Dem Geschichtsbild und damit dem Geschichtsunterricht käme dabei eine wesentliche Rolle zu. Die heutige Situation verlange ein Wiederanknüpfen an die Ausgangssituation von 1945 und die Aufhebung der seitdem gemachten unterschiedlichen Geschichtserfahrungen im Zukunftsprojekt einer „neuen deutschen Identität“. Wohl ein langer Prozeß. Denn wie sieht es heute damit aus? Gerhart Neuner untersucht in seinem Beitrag unter anderem das Geschichtsbild für die Zeit nach 1945, wie es sich in Schullehrbüchern der Gegenwart niederschlägt. Wenn aus der Untersuchung ein Fazit zu ziehen ist, dann dieses: Dominant ist die Geschichte der (alten) Bundesrepublik; die DDR ist dazu ein Appendix (mal länger, mal kürzer), zudem mit zahlreichen Klischees behaftet.
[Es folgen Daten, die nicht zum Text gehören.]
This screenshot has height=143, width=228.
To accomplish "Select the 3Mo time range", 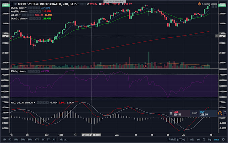I will pos(23,140).
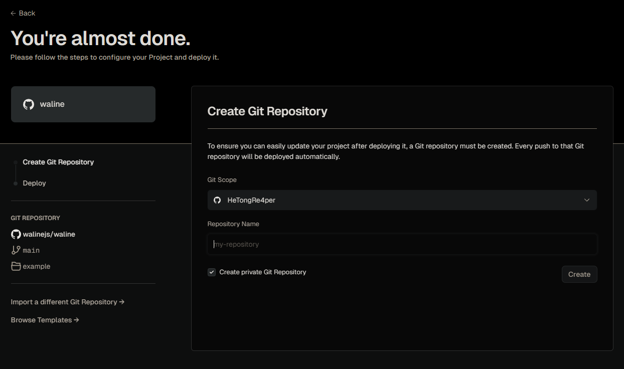Click the Deploy step dot indicator
This screenshot has height=369, width=624.
[16, 183]
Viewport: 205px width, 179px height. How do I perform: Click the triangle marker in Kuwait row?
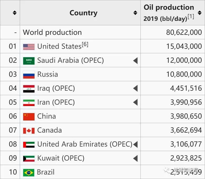pyautogui.click(x=135, y=158)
Verwundert sei allerdings angemerkt, daß er in seinem Aufsatz Begriffe wie „Schicksalsgemeinschaft“, (S. 243) „Asylanten“, „Wohlfahrtsflüchtlinge“ (S. 246), derart unreflektiert verwendet. Hier wäre hinsichtlich einer „neuen nationalen Identität“ ein neues Zusammendenken der deutschen Teilungsgeschichte erforderlich. Das ist auf alle Fälle schwierig, weil es dafür keine methodischen Erfahrungen gibt; aber gut schon wäre ein Wollen.

Und damit sind wir bei den angeführten Ausgangsbegriffen. Dieter Kirchhöfer erklärt „DDR-Identität“ als bisher in der Sozialgeschichte einmaligen Vorgang: Unter fremdbestimmter Transformation bilde sich nachträglich eine nationalstaatliche Identität heraus. Das Bewegliche, das der Identitätsbegriff in sich trägt, zeigt sich wohl auch darin, daß „Ost-Identität“ zunehmend „DDR-Identität“ ersetzt, ist doch z. B. in den Jahren nach der Vereinigung eine Generation herangewachsen, die die DDR bewußt kaum noch erlebt hat, andererseits aber mit der älteren durchaus aktuell ähnliche Erfahrungen teilt, vor allem die der Westdominanz auf vielen Ebenen des Alltagserlebens ... Hier steht ein Wechselspiel von Ich-Identität und Wir-Identitäten an, das ohne eine kritische westliche Identitätsreflexion allerdings nicht funktionieren kann.

Für nicht spezifisch erziehungswissenschaftlich interessierte Leser sei übrigens der Beitrag von Gustav Meier (Identitätsvermittlung durch Wochenschauen und Spielfilme im Nachkriegs deutschland) empfohlen sowie die biographischen Recherchen von Christa Uhlig, die zeigen, wie der „Zwang zur Wahrung von Identität unter extremer Belastung“ zu einer Katastrophe führen kann.